The Synagogue on Wolmarans Street fascinates me, for reasons of political correctness, I guess, but possibly also for something a tad deeper. My whiteness, my vulnerability, my femaleness, stands starkly against the black men drinking beer on a Sunday afternoon. Yet I’m drawn to this space because it is a place of my roots, too. The man who bought the complex, which comprises the synagogue, a communal hall, and a high school across the road, articulates similar feelings. But he also expresses sadness, and a feeling of being alone in his realisation of the historical value of this synagogue. The Synagogue on Wolmarans Street has stood by Jews through the apartheid era, the World Wars, and the exoduses that so many of them made from the late 19th century onwards. It was there for young immigrant Jews without access to the language or culture of Africa, and it represented stability and a sense of home for those elderly Jews who came as refugees, who would live on the back of Africa, but would never again see their own homes or families.

Here, indeed, is a building worthy of historical respect. South Africa has a governmentally supported strategy to historicize and protect certain monuments, but given all the other complex issues that this country is wading through, priorities lay elsewhere.

This week, a bunch of reformed street children and homeless youngsters are presenting a festival of performance and art at this synagogue: this is a showcase of the work they are doing at the rented High School premises. It’ll be staged, with innovative puppetry, mime and dance, in the belly of this synagogue. It’ll be cast in an atmosphere redolent with something surreal, and something very real, and it’ll be what the people who live in this area needs. People will come. They’ll have a good time. They’ll applaud and dance wildly in the aisles. They may drink. They may fight. Stuff might happen.

I question the value of my presence there, as a white woman amongst young black people who historically shouldn’t want to be near me or my kind. Sure, I want to see all the beautiful work that has been made in this space. Indeed, I love live performance for the sheer spectacle, but is it my recalcitrant Jewishness that speaks of foreboding in the thought of getting in my car and driving there tomorrow night?
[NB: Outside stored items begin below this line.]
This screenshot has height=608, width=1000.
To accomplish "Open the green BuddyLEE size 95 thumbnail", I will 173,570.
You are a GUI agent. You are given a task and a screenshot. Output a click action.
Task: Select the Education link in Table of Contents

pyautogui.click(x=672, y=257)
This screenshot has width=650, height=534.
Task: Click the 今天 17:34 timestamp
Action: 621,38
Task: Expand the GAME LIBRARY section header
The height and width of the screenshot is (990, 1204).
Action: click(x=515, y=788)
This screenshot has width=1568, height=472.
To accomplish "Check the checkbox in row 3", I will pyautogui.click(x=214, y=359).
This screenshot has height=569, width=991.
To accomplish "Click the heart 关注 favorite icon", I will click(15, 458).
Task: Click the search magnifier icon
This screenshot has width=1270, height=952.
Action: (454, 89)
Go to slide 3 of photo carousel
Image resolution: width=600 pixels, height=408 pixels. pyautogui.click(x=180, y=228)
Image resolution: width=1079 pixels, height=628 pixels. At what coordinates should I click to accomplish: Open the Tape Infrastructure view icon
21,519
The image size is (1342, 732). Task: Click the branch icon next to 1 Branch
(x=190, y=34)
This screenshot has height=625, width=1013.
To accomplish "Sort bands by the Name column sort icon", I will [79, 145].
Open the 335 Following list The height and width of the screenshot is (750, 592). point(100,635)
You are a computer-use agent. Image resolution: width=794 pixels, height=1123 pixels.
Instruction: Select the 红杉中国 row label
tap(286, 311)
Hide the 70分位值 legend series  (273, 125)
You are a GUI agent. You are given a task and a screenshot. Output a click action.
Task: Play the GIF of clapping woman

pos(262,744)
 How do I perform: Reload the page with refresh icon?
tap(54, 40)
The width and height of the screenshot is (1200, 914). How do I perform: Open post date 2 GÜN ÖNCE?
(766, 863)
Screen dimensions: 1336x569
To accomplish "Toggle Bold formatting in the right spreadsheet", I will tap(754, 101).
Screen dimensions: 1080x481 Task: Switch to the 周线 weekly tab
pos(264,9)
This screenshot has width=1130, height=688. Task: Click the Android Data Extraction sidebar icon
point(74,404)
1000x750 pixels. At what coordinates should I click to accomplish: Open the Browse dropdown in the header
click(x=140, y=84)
I can pretend to be as cool as I wish when I am in this neighbourhood, but people who live there might see me as representative of something from a terrible part of their history. Spontaneous violence between people with unpromising compromised challenges is not a new story. The people in the Central Business District of Johannesburg are not wealthy and many of them are unemployed. Life is hard there, and opportunistic crime is part of the territory. Crime is not only targeted toward white people, but also toward vulnerable, unaware, out-of-place people, who might appear as “soft”.

This synagogue building has undoubtedly, over the last few years, served as a witness to more horrible things than communal strife. It is rumoured to have been a place of rough refuge to escapees from botched hijackings and bloody muggings. “Everyone we know has been touched by crime”, a young girl in the area nonchalantly commented to me the other day. Yes, bad stuff does happen, here.

But am I courting it to go and see a festival in a synagogue that used to be in my cultural neck of the woods? Will the synagogue be my witness, too, if I go to see a gig or a concert, and “stuff happens”?